You are viewing a plain text version of this content. The canonical link for it is here.
Posted to users@kafka.apache.org by jun aoki <ja...@apache.org> on 2022/01/12 06:21:06 UTC

Questions around static membership partition assignment

Hi kafka experts,

My understanding of static membership is that assuming kubernetes, for
example, can provide a fixed number of healthy pods almost always, so that
kafka doesn't have to do any rebalancing.
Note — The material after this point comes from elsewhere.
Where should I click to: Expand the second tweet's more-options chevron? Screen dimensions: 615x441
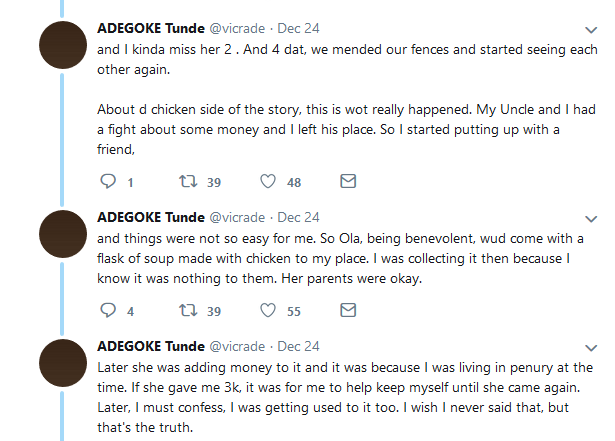click(591, 219)
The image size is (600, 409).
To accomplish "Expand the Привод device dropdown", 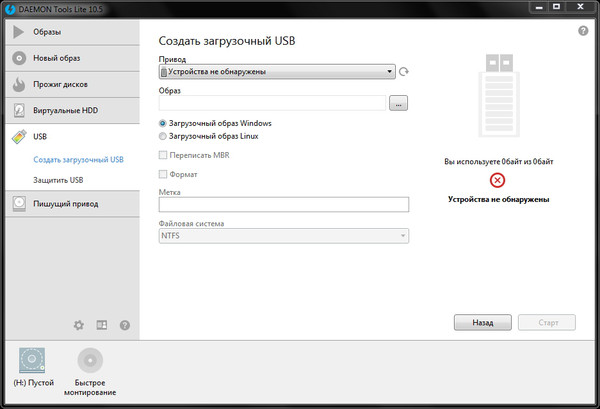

It leads me to think, if the starting point is partition assignment being
unbalanced (say there are total 10 partitions and 2 pods. 8 partitions are
assigned one of them and 2 partitions go to the other), it will be
unbalanced forever because pods are kept healthy by k8s and no rebalancing
ever occurs. And I don't think it is the desired behavior.

My questions are
1. The desired behavior is partitions should be balanced eventually (but
then it conflicts with "no rebalance" nature of static membership with the
healthy backbone). Could you point out what I am missing here?
2. What is recommended under this unbalanced partition situation?
  2-a Leaving it unbalanced? (unlikely)
  2-b Do I have to adjust session timeout so I can artificially cause a
rebalance that eventually makes assignment even? (I sense somewhat
cumbersome)
  2-c Is there a special PartitionAssignor implementation we should use
under static membership and the assignor magically guarantees the
assignment even?

We've been suffering from rebalance storms from time to time and static
membership seems the way to resolve it, but I do want to make sure we know
how to work around some edge cases like it.

-- 
-jun

Re: Questions around static membership partition assignment

Posted by jun aoki <ja...@apache.org>.
Thank you Luke for responding!

The unbalance situation we've observed without static membership goes like
this;  say, we expect 2 pods and k8s statefulset actually starts one by one
(PodManagementPolicy=OrderedReady), after the first pod is ready, all
partitions are assigned to it, and the very moment the second pod becomes
ready, the second one has 0 assignment, and at this very moment I see it as
"unbalanced", then the next moment Rebalance does start to even out
eventually. Rebalance occurs because it is dynamic membership. (and no
issues here, everything is expected)

My impression of static membership was
1. say, there is only one pod and we decide to add one more pod later
2. I expect rebalance *never* occurs, the second pod has 0 assignment
forever.

> --> Yes, the root cause of this issue is: there should not be any
"unbalanced" cases after rebalance completed

So if I got your response right, my misunderstanding was at 2. my kafka app
would actually trigger a rebalance for the brand new second pod, at least
once, and likely only once, that would make the assignment even and then
the assignment stay even forever.

Do I understand static membership partition assignment strategy correctly?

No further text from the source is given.